In order to overcome those two shortfalls, the parties will need to approach the Court, although it need not be all bad. The Court has the power to make orders by consent on the application of either of the parties. That being so, the Court can make orders that mirror or otherwise give effect to the terms of an existing binding financial agreement. Alternatively, the Court can make agreed orders drafted by the parties without a binding financial agreement, but in relation to the same matters. In some cases, the parties will still need to provide evidence as to their income, tax returns, bank accounts, business interests and general financial needs and resources. However, consent proceedings can be conclusively determined relatively quickly, and if by consent, the need for several interim procedural Court appearances, financial auditing, business and asset valuations or forensic assessments, tax assessments, applications within the case, final hearings and otherwise can all be avoided, thereby not only saving a potentially enormous amount in costs on both sides, but also a great deal of time, uncertainty and stress. In some cases, depending on the level of cooperation between the parties, this can be achieved, with or without a binding financial agreement having been drafted, for anywhere between a few hundred to a few thousand dollars, whereas the conventional litigation can costs tens or even hundreds of thousands in an extreme case.

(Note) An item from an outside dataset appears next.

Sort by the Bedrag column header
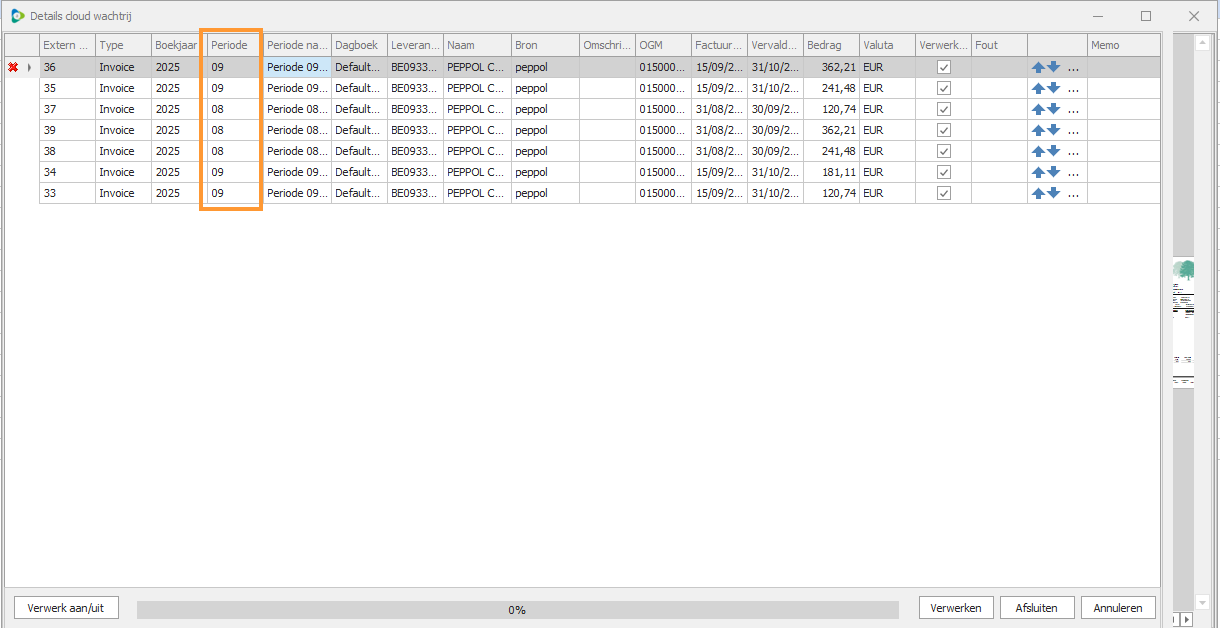The width and height of the screenshot is (1220, 628). click(830, 45)
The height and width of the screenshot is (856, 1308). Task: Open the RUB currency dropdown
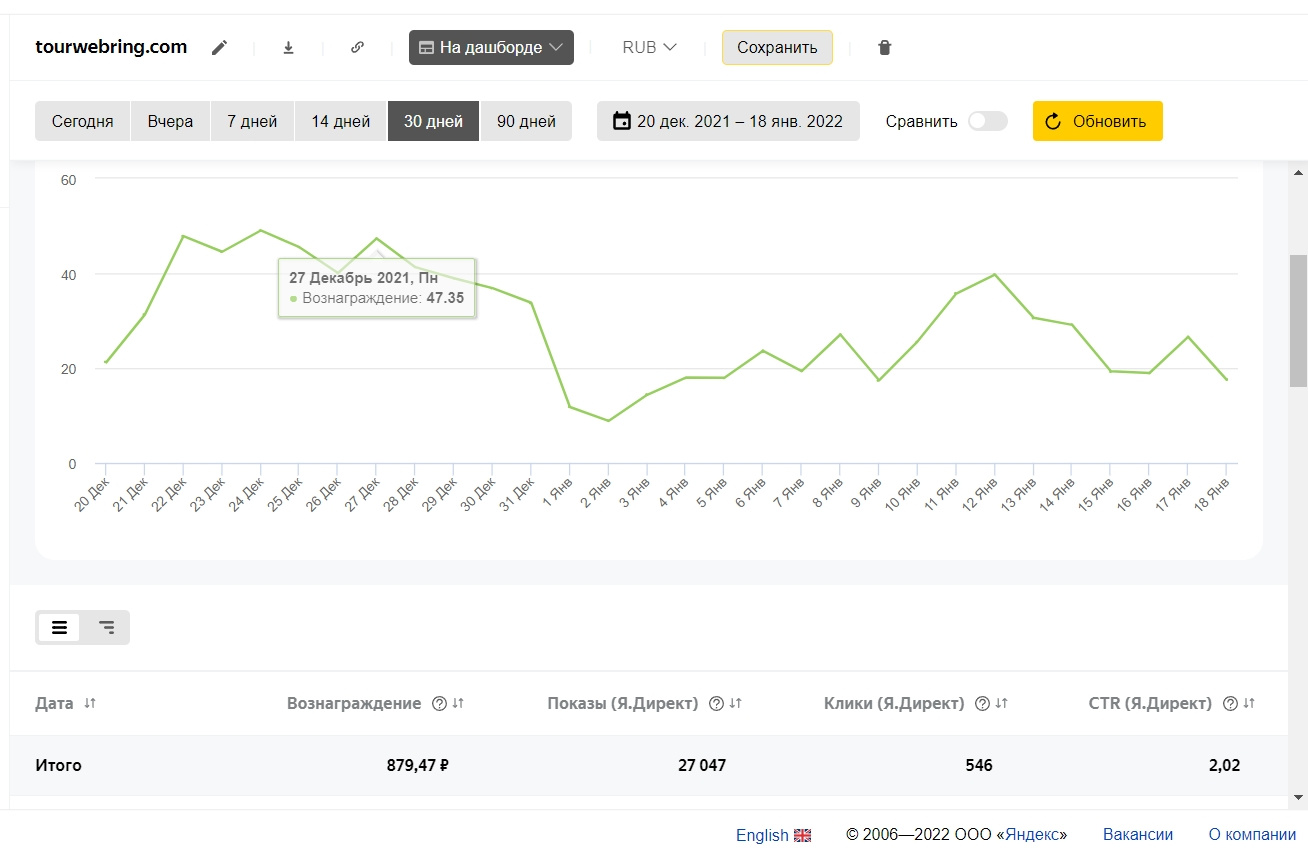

At this point, in summary, a private, informal agreement will be sufficient if the parties can trust each other not to come back for more and to stick to the agreement, and if no property of a substantial, extensive or complicated nature needs to be transferred. A binding financial agreement will provide security vis-a-vis the other party, provided nothing material has changed (such as the needs of a child to the marriage), and some level of security as against third parties, but not necessarily complete security, and may not provide for everything required to adequately deal with such property. Although it is true that there are exemptions from duties, charges and taxes (such as capital gains tax) available on some transfers of matrimonial property (which includes real property, shares, household contents and so forth), in most cases, the exemption will only be recognised if there is a truly binding financial agreement in place, but given that material changes in circumstances can invalidate such agreements, a Court order made by consent will always be the safest, most secure and most conclusively determinative option.
It is worth noting that de facto relationships may enjoy some of the same benefits if certain conditions are met, although the rules are different, and so this information will not apply in general to them.
The parties to a great deal of broken down relationship still seem to argue and bitter, even if only out of spite. Given that the marital asset pool is finite or limited, and often the Court will order a percentage of that limited pool to each party, it makes no sense whatsoever to be wasting any money on lawyers, Courts, forensic accountants, asset valuers or even on trying to circumvent or dispute potential adverse tax consequences or enforcement attempts by subsequent creditors. Both parties win by achieving one of these options, and both parties lose by failing to do so – there is no middle ground. This should always be raised, whether as a negotiation tool or otherwise, when the conversation first arises following the break-up.